Then, run it on any dataset.

In practice, apart from the input size and the last layer, you have to choose:

- the number of neurons
- the number of layers
- the activation functions


**But how?**

=> This is the experimental part. This is where the mastery of Deep Learning comes in.

Practice has shown us that some decisions are best to start with as they usually work better.

💡 For instance, (almost) always start with the relu activation function - if it is not the last layer!

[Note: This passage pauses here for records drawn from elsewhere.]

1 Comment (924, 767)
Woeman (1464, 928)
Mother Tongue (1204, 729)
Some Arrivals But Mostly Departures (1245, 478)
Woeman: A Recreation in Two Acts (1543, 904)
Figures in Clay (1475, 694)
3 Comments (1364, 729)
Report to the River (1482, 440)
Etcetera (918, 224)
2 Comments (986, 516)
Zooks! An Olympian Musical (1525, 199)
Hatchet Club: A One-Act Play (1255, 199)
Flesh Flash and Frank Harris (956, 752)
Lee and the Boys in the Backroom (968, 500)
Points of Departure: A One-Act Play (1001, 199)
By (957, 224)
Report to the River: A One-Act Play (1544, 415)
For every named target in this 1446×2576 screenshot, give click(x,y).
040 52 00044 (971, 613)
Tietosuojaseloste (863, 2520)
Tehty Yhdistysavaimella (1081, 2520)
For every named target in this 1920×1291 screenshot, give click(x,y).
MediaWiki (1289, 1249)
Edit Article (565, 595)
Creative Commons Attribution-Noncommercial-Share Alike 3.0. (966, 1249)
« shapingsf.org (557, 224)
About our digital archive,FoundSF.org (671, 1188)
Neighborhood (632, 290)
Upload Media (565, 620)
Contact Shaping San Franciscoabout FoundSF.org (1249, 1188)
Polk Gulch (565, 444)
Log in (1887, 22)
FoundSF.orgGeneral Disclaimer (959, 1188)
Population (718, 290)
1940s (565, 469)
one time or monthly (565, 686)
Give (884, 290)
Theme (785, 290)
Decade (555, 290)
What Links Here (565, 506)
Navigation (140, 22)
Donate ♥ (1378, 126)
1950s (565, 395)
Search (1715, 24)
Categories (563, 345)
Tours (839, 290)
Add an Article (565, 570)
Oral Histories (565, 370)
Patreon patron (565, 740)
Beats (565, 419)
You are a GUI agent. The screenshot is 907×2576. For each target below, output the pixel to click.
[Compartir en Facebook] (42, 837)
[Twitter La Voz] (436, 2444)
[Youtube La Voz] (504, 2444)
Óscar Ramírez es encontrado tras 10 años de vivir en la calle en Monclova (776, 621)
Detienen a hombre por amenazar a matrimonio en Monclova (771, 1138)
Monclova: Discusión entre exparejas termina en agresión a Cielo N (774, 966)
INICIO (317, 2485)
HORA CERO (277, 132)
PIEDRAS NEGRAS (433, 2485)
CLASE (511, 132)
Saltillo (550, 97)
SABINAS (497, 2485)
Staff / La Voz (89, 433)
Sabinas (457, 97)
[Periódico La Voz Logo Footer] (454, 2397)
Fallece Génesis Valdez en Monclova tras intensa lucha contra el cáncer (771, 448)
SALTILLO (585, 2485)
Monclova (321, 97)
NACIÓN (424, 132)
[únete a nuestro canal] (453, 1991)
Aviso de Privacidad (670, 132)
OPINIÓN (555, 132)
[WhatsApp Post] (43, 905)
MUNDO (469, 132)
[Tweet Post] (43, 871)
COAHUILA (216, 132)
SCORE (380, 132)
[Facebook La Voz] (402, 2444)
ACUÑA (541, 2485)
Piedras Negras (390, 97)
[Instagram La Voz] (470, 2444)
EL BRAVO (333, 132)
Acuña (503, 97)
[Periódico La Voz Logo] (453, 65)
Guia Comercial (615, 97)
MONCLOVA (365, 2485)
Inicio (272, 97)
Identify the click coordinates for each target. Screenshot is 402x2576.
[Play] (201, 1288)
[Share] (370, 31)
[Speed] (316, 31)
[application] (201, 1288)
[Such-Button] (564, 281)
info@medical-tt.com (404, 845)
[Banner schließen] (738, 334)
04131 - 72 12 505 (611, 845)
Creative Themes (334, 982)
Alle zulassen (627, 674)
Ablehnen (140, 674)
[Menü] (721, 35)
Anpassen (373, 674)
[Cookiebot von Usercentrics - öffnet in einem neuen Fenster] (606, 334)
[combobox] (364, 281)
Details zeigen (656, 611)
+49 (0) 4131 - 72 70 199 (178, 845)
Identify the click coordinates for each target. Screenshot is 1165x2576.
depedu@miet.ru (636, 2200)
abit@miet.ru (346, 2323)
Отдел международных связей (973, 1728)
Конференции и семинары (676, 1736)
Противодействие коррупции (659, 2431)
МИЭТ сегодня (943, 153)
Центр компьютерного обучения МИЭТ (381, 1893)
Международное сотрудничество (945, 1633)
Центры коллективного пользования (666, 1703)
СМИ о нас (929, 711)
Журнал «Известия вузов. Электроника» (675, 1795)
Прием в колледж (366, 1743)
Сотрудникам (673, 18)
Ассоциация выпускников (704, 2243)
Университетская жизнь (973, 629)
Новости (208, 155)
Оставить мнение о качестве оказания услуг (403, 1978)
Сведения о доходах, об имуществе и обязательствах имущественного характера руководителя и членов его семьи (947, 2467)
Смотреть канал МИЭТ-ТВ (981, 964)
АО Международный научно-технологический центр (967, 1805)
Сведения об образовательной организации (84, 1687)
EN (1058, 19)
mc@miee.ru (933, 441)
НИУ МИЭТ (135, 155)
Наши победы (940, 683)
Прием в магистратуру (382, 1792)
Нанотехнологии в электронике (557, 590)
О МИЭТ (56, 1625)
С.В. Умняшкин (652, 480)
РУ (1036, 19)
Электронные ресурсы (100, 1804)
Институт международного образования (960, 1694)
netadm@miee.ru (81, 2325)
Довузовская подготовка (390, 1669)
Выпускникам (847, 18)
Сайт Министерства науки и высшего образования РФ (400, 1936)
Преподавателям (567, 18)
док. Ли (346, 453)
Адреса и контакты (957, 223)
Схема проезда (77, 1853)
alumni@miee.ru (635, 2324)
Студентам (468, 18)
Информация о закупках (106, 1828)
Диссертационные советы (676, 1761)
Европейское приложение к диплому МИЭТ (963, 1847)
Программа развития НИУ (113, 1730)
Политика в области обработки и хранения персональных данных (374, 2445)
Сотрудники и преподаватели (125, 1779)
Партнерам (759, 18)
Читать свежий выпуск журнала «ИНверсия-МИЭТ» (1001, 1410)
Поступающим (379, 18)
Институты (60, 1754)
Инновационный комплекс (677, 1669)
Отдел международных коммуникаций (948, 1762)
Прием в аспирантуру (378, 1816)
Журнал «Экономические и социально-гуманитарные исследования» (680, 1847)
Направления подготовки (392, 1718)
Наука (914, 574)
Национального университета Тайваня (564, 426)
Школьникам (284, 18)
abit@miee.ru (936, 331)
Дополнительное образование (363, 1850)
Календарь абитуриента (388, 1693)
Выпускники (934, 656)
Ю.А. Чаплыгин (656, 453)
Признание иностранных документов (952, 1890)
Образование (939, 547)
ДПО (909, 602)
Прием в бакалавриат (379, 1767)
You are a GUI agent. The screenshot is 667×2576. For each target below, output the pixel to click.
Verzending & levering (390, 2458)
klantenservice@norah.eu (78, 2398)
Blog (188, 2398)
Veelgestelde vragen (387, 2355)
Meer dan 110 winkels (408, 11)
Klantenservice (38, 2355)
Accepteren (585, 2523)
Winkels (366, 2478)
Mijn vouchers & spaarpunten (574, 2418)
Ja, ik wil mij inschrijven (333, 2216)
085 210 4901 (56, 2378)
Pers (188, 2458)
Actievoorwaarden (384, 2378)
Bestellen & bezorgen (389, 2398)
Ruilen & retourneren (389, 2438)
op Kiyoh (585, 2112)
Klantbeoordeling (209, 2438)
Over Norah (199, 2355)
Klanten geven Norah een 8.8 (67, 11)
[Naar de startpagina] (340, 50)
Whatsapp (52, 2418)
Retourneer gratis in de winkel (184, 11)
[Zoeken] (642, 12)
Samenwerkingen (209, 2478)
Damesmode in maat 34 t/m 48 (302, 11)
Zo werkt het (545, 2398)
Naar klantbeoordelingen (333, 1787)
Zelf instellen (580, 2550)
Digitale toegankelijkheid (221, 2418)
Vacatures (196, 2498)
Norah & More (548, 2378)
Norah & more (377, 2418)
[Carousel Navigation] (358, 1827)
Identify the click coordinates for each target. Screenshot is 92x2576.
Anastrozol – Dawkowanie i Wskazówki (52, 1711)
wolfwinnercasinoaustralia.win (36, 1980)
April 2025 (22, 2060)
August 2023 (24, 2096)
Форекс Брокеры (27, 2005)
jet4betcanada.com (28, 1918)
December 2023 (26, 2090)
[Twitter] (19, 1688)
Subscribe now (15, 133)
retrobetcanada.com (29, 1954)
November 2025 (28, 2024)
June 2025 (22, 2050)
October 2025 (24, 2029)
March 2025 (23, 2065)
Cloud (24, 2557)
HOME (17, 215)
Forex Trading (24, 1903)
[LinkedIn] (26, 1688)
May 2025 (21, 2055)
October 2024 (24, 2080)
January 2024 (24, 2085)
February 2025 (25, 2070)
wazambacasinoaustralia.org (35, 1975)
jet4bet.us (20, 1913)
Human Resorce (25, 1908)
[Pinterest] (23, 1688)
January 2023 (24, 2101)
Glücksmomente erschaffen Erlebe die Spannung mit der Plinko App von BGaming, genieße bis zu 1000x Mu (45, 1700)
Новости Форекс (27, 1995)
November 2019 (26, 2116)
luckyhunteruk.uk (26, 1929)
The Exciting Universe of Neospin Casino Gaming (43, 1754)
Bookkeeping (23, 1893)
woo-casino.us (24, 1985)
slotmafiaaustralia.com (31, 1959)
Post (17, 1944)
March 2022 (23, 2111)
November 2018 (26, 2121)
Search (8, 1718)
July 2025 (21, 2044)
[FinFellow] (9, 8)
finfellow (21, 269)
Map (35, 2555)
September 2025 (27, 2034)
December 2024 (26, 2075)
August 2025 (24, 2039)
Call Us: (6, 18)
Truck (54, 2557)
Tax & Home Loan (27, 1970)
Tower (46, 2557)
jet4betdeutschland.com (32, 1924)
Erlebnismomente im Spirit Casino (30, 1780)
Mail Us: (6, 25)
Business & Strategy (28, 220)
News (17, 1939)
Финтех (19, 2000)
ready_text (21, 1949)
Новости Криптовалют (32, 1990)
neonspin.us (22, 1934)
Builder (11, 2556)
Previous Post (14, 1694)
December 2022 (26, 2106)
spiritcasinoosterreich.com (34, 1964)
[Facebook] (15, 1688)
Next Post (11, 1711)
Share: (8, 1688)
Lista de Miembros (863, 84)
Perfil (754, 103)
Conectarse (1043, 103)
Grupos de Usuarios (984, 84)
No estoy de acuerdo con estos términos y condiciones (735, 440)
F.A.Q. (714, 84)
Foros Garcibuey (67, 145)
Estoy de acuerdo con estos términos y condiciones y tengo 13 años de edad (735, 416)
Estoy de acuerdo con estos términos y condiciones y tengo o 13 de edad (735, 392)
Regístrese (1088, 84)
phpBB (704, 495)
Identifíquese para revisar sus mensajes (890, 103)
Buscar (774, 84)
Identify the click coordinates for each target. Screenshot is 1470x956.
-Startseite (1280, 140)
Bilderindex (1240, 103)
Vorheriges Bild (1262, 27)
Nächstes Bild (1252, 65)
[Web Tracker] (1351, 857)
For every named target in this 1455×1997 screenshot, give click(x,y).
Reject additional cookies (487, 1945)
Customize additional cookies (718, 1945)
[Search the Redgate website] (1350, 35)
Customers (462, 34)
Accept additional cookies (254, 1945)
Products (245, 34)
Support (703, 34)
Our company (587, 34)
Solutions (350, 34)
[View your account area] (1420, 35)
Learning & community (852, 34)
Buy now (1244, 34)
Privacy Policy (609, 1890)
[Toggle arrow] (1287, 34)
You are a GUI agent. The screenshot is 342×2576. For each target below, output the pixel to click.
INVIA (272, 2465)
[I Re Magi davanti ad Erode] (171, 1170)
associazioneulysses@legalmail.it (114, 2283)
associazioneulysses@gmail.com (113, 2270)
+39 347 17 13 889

### Counting number of parameters with model.summary()

In [2]:
# Small exercice: how many parameters in this simple regression task:
from tensorflow.keras import Sequential
import tensorflow.keras.layers as layers

model = Sequential()
model.add(layers.Dense(10, input_dim=4, activation='relu'))
model.add(layers.Dense(1, activation='linear'))

In [None]:
# ??

In [3]:
model.summary()


Model: "sequential_1"
_________________________________________________________________
 Layer (type)                Output Shape              Param #   
 dense_2 (Dense)             (None, 10)                50        
                                                                 
 dense_3 (Dense)             (None, 1)                 11        
                                                                 
Total params: 61
Trainable params: 61
Non-trainable params: 0
_________________________________________________________________


In [None]:
# Small exercice: how many parameters in this model:

model = Sequential()
model.add(layers.Dense(64, input_shape=(784,), activation='relu'))
model.add(layers.Dense(64, activation='tanh'))
model.add(layers.Dense(10, activation='softmax'))

In [4]:
# Answer : Use the summary() function to keep track of what you are doing

model = Sequential()
model.add(layers.Dense(64, input_shape=(784,), activation='relu'))
model.add(layers.Dense(64, activation='tanh'))
model.add(layers.Dense(10, activation='softmax'))

model.summary()
print("manual calculation = ", (64*784 + 64) + (64*64 + 64) + (10*64 + 10))

Model: "sequential_2"
_________________________________________________________________
 Layer (type)                Output Shape              Param #   
 dense_4 (Dense)             (None, 64)                50240     
                                                                 
 dense_5 (Dense)             (None, 64)                4160      
                                                                 
 dense_6 (Dense)             (None, 10)                650       
                                                                 
Total params: 55,050
Trainable params: 55,050
Non-trainable params: 0
_________________________________________________________________
manual calculation =  55050


# 3. Training: loss & optimization procedure

`model.compile(...)`

`model.fit(...)`

## 3.1 Compiling

In [None]:
model.compile(loss='mse', optimizer='adam')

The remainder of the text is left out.